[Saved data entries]
= Beginning of Section =

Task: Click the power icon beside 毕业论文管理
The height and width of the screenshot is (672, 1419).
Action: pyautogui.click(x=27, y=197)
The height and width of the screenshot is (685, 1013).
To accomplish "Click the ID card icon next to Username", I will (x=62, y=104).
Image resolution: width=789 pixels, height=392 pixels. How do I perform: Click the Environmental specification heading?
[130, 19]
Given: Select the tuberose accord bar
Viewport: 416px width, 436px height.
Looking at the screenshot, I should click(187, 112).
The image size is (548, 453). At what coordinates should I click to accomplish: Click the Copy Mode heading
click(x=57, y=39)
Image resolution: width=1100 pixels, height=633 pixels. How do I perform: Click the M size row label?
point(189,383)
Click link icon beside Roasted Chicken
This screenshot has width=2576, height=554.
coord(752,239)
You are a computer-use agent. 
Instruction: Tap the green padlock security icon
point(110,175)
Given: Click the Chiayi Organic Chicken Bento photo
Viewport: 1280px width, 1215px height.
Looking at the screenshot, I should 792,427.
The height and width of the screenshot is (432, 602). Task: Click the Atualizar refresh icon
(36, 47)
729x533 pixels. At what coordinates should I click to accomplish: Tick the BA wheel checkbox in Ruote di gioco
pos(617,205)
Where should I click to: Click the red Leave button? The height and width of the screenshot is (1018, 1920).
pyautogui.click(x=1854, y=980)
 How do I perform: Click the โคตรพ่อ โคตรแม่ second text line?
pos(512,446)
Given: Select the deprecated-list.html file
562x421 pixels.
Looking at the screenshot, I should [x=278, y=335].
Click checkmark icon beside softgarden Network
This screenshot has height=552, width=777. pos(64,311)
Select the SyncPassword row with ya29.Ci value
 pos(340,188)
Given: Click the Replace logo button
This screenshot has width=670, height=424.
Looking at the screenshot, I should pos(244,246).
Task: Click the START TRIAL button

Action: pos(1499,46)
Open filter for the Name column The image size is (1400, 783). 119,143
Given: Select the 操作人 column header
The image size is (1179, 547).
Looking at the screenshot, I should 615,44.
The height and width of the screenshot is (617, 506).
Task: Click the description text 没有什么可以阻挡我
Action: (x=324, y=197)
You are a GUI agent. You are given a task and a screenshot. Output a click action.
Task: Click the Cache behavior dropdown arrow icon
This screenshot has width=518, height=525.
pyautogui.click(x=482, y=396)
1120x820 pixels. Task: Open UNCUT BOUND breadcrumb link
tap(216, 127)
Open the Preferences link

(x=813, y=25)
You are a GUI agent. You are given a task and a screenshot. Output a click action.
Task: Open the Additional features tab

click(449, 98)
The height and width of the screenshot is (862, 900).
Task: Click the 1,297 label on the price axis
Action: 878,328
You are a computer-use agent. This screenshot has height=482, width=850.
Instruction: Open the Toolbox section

= End of Section =

Give back all the records above exactly as they were written.

Response box -
Task: Click the power icon beside 毕业论文管理
The height and width of the screenshot is (672, 1419).
Action: pyautogui.click(x=27, y=197)
The height and width of the screenshot is (685, 1013).
To accomplish "Click the ID card icon next to Username", I will (x=62, y=104).
Image resolution: width=789 pixels, height=392 pixels. How do I perform: Click the Environmental specification heading?
[130, 19]
Given: Select the tuberose accord bar
Viewport: 416px width, 436px height.
Looking at the screenshot, I should click(187, 112).
The image size is (548, 453). At what coordinates should I click to accomplish: Click the Copy Mode heading
click(x=57, y=39)
Image resolution: width=1100 pixels, height=633 pixels. How do I perform: Click the M size row label?
point(189,383)
Click link icon beside Roasted Chicken
This screenshot has width=2576, height=554.
coord(752,239)
You are a computer-use agent. 
Instruction: Tap the green padlock security icon
point(110,175)
Given: Click the Chiayi Organic Chicken Bento photo
Viewport: 1280px width, 1215px height.
Looking at the screenshot, I should 792,427.
The height and width of the screenshot is (432, 602). Task: Click the Atualizar refresh icon
(36, 47)
729x533 pixels. At what coordinates should I click to accomplish: Tick the BA wheel checkbox in Ruote di gioco
pos(617,205)
Where should I click to: Click the red Leave button? The height and width of the screenshot is (1018, 1920).
pyautogui.click(x=1854, y=980)
 How do I perform: Click the โคตรพ่อ โคตรแม่ second text line?
pos(512,446)
Given: Select the deprecated-list.html file
562x421 pixels.
Looking at the screenshot, I should [x=278, y=335].
Click checkmark icon beside softgarden Network
This screenshot has height=552, width=777. pos(64,311)
Select the SyncPassword row with ya29.Ci value
 pos(340,188)
Given: Click the Replace logo button
This screenshot has width=670, height=424.
Looking at the screenshot, I should pos(244,246).
Task: Click the START TRIAL button

Action: pos(1499,46)
Open filter for the Name column The image size is (1400, 783). 119,143
Given: Select the 操作人 column header
The image size is (1179, 547).
Looking at the screenshot, I should 615,44.
The height and width of the screenshot is (617, 506).
Task: Click the description text 没有什么可以阻挡我
Action: (x=324, y=197)
You are a GUI agent. You are given a task and a screenshot. Output a click action.
Task: Click the Cache behavior dropdown arrow icon
This screenshot has width=518, height=525.
pyautogui.click(x=482, y=396)
1120x820 pixels. Task: Open UNCUT BOUND breadcrumb link
tap(216, 127)
Open the Preferences link

(x=813, y=25)
You are a GUI agent. You are given a task and a screenshot. Output a click action.
Task: Open the Additional features tab

click(449, 98)
The height and width of the screenshot is (862, 900).
Task: Click the 1,297 label on the price axis
Action: 878,328
You are a computer-use agent. This screenshot has height=482, width=850.
Instruction: Open the Toolbox section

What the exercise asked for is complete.